• [What this exercise asks]
1. Answer these questions using the hash table notes below, one line each:
(a) When does worst-case behavior occur?
(b) How many words of storage are used in total in the small-records chaining case?
(c) At about what point does linear probing start to show clustering?
2. Decide whether each statement agrees with the hash table notes below. For each one, give yes or no and quote the words from the notes that decide it.
(a) In linear probing, the array is treated as circular.
(b) Search with chaining is usually faster than with an array implementation.
(c) A hash function based on the first letter would put John and James in different locations.
3. Please write the next part of the hash table notes below, picking up after their last sentence.

• [Text passage]
'''

Hash Function Techniques
•If the hash function is uniform, or equally distributes the data keys among the hash table indices, then hashing effectively subdivides the list to be searched.
• Worst-case behavior occurs when all keys hash to the same index. Then we simply have a single linked list that must be sequentially searched.
•Consequently, it is important to choose a good hash function.
•Several methods may be used to hash key values.

Advantages of Linked Hash Table (Chaining)
•Space Saving - Linked list as dynamic memory storage save memory space because node can be added and remove from the list.
•Collision resolution. - In linked list, collision does not occur as in array. A collision occurs when 2 item need to be stored in the same location. This problem appears in array hash table and easily overcome by Chaining.
•Overflow - Linked list avoid record overflow as in array implementation. It is extremely useful when dealing with ambiguous number of record.
•Deletion - Deletion can be performed quick and easy task as performing deletion from simple linked list.

•Use of space - All the links require space. If the record s are large, then this space is negligible in comparison with that needed for the records themselves; but if the records are small, then it is not.
•Small records - Suppose, for example, that the links take one word each and that the items themselves take one word (which is the key alone). Such applications are quite common, where we use the hash table only to answer some yes-no question about the key. Suppose that we use chaining and make the hash table itself quite small, with the same number of n of entries as the number of items. Then we shall use 3n words of storage altogether: n for the hash table, n for the keys, and n for the links to find the next node (if any) on each chain.
•Search speed - Search time for chaining is typically quit slow than array implementation.

Collision and The Resolution with Open Addressing
•The idea of a hash table is to allow many of the different possible keys that might occur to be mapped to the same location under the action of the hash function.
•In array implementation, it is commonly that 2 records might be mapped into the same location.
•If this is case, we called it as Collision.
•A simple example is like this. If a hash function which hash a name base on the first alphabet, then John and James will be hashed into the same location.
•The simplest Method to resolve a collision is to start with the hash address (the location where the collision occurred) and do a sequential search for the desire key or an empty location. Hence this method searches in a straight line and is there for called linear probing. The array should be consider circular, so that when the last location is reached, the search proceeds to the first location of the array.
•The major drawback of linear probing is that, as the table becomes about half full, there is a tendency toward clustering; that is, records starts to appear in long string of adjacent position with gaps between the strings. Thus the sequential searches needed to find an empty position become longer and longer.

'''

• [Data under study]
'''

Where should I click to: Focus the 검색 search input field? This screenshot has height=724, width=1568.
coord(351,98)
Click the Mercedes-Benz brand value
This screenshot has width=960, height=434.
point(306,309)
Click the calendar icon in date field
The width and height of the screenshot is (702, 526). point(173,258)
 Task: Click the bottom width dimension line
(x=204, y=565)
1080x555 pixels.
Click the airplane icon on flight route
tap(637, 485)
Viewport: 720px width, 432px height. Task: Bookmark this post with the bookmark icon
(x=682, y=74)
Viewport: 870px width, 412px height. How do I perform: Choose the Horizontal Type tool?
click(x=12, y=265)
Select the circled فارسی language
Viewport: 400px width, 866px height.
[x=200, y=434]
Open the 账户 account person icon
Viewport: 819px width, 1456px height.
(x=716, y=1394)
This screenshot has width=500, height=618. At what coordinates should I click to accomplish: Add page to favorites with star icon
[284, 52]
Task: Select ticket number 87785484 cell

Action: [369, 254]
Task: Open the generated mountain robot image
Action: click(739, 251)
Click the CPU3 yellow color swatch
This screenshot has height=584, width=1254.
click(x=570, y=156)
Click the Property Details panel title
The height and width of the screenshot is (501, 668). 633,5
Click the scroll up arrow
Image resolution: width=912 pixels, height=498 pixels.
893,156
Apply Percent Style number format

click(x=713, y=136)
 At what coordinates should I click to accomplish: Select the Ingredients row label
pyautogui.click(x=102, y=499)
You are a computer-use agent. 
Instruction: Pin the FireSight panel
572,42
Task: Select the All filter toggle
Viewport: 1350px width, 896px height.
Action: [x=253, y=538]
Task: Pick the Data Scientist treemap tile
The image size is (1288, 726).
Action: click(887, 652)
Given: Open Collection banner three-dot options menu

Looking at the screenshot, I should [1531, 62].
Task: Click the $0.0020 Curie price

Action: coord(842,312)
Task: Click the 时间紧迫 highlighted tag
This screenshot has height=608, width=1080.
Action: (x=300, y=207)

'''

• [Numbered responses]
1.
(a) When all keys hash to the same index.
(b) 3n words.
(c) When the table becomes about half full.

2.
(a) Yes: "The array should be consider circular, so that when the last location is reached, the search proceeds to the first location of the array."
(b) No: "Search time for chaining is typically quit slow than array implementation."
(c) No: "then John and James will be hashed into the same location."

3.
•The problem of clustering is essentially one of instability; if a few keys happen randomly to be near each other, then it become more and more likely that other keys will join them, and the distribution will become progressively more unbalanced.

•Rehashing
–If we are to avoid the problem of clustering, then we must use some more sophisticated way to select the sequence of location to check when a collision occurs. There are many ways to do so. One, called rehashing, use a second hash function to obtain the second position to consider. If this position is filled, then some other method is needed to get the third position, and so on. But if we have a fairly good spread from the first hash function, then little is to be gained by an independent second hash function.

•Quadratic Probing
–Another method is to use Quadratic Probing. If there is a collision at hash address h, this method probes the table at location h + 1, h + 4, h + 9,…., that is at location h + i^2 (% HASHSIZE), for I = 1, 2, 3, …. That is the increment function is i^2. This method substantially reduces Clustering, but it is not obvious that it will probe all locations in the table, and in fact it does not.

•Key-Independent Increments
–Rather than having the increment depend on the number of probes already made, we can let it be some simple function of the key itself. For example, we could truncate the key to a single character and use its code as the increment. In C, we might write
–increment = *key
–A good approach, when the remainder after division is taken as the hash function is to let the increment depend on the quotient of the same division. An optimizing compiler should specify the division only once, so the calculation will be fast, and the result generally satisfactory.
–In this method, the increment, once determined, remains constant. If HASHSIZE is a prime, it follows that the probes will step through all the entries of the array before any repetition. Hence overflow will not be indicated until the array is completely full.

•Random Probing
–A final method is to use a pseudorandom number generator to obtain the increment.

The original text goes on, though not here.